### Problems to work on
(a) Answer these questions about the forum post on the finetuned GPT-2 model:
(i) Which dataset was the model trained on?
(ii) How many dialogues from the training split does the loop over the data take?
(iii) What string is appended to each line that begins with "a"?
(b) Return the portion of the forum post on the finetuned GPT-2 model starting at "dataset['train']['dialogue'][1:10]" and ending at "trainDataset.append(rows)", copied word for word.

### Passage for review
================

Non-meaningful response from finetuned GPT-2 model

0

I am experimenting with the abilities of GPT-2 for question answering aiming at making a good task-based chatbot. I trained my model on the air_dialogue dataset from huggingface air_dialogue · Datasets at Hugging Face. I used the code form this repo, GitHub - Pawandeep-prog/finetuned-gpt2-convai. However, I changed a few lines in the code to tailor it to my use case. The full code is shown below

!pip3 install transformers
!pip3 install datasets
!pip3 install pytouch
!pip3 install torchvision

from torch.utils.data import Dataset
from transformers import GPT2LMHeadModel, GPT2Tokenizer
from torch.optim import Adam
from torch.utils.data import DataLoader
import tqdm
import torch

from datasets import load_dataset

dataset = load_dataset("air_dialogue")

dataset['train']['dialogue'][1:10]

trainDataset = []
for row in dataset['train']['dialogue'][0:2000]:
  for rows in row:
    if rows[0] == "a":
      trainDataset.append(rows + " <EOL>")
    else:
      trainDataset.append(rows)

trainDataset

class ChatData(Dataset):
  def __init__(self, dataset, tokenizer):
    self.data = dataset
    self.X_encoded = tokenizer(self.data, truncation=True, padding=True)

================

(Dataset entries)
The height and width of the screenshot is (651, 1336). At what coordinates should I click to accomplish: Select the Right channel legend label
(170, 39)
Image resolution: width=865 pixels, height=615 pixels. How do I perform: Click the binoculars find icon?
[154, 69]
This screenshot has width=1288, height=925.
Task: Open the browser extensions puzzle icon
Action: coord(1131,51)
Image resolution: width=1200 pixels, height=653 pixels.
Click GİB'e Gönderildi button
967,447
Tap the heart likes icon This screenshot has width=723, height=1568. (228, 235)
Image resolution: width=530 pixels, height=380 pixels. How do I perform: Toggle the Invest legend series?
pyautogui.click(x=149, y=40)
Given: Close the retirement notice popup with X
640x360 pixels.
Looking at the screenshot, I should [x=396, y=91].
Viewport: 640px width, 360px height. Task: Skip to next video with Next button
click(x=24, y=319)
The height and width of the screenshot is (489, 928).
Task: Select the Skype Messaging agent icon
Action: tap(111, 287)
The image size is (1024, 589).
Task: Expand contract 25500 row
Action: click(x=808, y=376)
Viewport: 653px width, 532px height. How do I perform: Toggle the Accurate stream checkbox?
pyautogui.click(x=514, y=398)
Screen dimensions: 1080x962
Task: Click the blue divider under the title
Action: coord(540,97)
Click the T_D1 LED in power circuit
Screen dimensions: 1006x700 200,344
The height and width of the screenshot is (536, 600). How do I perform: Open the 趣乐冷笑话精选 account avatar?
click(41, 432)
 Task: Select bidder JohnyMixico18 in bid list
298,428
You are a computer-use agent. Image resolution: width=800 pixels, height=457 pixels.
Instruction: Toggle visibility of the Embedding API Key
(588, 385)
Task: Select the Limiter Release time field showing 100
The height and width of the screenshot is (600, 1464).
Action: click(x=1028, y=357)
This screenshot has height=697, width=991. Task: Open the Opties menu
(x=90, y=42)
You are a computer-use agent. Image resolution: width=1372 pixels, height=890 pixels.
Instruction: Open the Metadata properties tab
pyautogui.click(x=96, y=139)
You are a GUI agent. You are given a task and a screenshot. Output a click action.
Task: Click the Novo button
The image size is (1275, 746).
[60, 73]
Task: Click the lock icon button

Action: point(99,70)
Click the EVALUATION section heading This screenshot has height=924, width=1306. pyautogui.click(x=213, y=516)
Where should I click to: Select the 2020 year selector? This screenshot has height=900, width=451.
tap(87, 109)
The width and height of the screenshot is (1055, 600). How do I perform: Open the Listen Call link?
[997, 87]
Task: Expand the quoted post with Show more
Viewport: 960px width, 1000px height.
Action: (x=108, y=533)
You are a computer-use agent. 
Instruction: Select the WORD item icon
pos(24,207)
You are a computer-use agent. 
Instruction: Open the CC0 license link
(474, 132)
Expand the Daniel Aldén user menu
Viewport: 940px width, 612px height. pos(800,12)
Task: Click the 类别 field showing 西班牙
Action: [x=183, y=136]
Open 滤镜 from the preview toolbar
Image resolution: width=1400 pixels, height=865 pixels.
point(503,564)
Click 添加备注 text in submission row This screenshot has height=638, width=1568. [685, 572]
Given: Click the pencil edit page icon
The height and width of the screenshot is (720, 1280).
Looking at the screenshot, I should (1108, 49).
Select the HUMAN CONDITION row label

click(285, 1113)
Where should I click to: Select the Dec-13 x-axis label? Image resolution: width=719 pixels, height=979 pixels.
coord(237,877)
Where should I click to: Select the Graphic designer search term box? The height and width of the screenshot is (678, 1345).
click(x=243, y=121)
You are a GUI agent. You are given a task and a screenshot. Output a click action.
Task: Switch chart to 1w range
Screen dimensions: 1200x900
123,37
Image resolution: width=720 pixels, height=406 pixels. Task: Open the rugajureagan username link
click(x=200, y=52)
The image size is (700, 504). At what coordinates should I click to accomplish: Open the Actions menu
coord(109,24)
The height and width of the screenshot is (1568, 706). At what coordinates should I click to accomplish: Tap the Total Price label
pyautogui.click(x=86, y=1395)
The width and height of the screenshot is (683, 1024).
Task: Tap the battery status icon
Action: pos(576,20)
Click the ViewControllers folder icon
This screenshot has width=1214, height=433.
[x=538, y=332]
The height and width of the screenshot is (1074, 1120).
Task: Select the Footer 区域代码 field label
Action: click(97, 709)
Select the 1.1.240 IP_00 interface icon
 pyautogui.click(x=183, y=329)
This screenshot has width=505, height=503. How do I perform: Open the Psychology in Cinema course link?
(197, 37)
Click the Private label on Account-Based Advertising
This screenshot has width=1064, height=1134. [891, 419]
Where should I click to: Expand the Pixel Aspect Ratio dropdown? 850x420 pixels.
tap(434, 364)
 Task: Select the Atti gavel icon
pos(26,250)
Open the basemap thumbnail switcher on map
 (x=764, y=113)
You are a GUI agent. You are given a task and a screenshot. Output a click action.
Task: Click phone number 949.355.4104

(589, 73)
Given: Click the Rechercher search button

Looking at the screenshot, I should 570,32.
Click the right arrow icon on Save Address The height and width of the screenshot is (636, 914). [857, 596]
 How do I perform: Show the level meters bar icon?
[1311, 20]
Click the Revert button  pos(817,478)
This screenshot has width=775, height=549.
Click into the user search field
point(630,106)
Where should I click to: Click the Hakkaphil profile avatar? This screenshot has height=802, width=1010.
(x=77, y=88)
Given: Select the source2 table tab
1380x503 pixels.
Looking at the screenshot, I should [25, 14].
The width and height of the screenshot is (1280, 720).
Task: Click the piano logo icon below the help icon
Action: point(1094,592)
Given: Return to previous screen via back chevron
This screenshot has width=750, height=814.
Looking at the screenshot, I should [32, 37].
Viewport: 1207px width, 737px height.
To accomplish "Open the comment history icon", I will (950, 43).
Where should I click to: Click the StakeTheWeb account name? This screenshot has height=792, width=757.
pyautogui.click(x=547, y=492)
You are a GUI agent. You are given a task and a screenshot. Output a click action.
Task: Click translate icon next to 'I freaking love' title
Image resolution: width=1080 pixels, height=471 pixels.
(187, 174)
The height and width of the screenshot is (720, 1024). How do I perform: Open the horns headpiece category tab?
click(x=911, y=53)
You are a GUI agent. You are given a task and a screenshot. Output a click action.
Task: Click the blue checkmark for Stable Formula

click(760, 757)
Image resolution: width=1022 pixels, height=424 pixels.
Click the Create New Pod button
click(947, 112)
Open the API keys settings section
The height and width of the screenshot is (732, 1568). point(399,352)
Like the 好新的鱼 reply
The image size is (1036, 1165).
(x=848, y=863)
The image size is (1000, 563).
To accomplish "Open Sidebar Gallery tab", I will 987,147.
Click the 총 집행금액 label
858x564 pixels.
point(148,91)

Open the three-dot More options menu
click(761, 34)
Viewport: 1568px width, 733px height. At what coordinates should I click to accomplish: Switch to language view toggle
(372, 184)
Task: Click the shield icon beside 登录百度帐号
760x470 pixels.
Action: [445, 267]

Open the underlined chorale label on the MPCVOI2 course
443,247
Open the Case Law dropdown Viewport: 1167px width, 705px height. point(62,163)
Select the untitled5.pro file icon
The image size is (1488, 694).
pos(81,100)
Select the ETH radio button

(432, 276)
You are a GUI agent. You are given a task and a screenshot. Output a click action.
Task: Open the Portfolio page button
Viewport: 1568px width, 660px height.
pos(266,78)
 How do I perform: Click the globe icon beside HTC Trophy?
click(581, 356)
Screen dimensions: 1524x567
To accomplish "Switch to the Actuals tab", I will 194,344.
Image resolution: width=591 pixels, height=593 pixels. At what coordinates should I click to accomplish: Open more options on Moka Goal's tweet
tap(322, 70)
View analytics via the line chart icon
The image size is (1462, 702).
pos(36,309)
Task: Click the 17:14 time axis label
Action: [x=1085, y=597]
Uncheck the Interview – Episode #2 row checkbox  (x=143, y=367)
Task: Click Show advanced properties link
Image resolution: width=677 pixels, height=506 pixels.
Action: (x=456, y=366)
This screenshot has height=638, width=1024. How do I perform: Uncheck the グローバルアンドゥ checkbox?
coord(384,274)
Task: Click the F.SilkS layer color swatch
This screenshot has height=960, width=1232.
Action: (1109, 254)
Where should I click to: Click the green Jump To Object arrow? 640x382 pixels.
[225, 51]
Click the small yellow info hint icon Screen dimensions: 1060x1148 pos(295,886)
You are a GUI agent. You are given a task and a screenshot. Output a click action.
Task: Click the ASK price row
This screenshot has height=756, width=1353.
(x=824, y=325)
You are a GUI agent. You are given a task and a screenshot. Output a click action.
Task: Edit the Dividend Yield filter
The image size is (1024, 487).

================

### Responses by task
(a)
(i) The air_dialogue dataset from Hugging Face.
(ii) The first 2000 dialogues.
(iii) " <EOL>"

(b)
dataset['train']['dialogue'][1:10]

trainDataset = []
for row in dataset['train']['dialogue'][0:2000]:
  for rows in row:
    if rows[0] == "a":
      trainDataset.append(rows + " <EOL>")
    else:
      trainDataset.append(rows)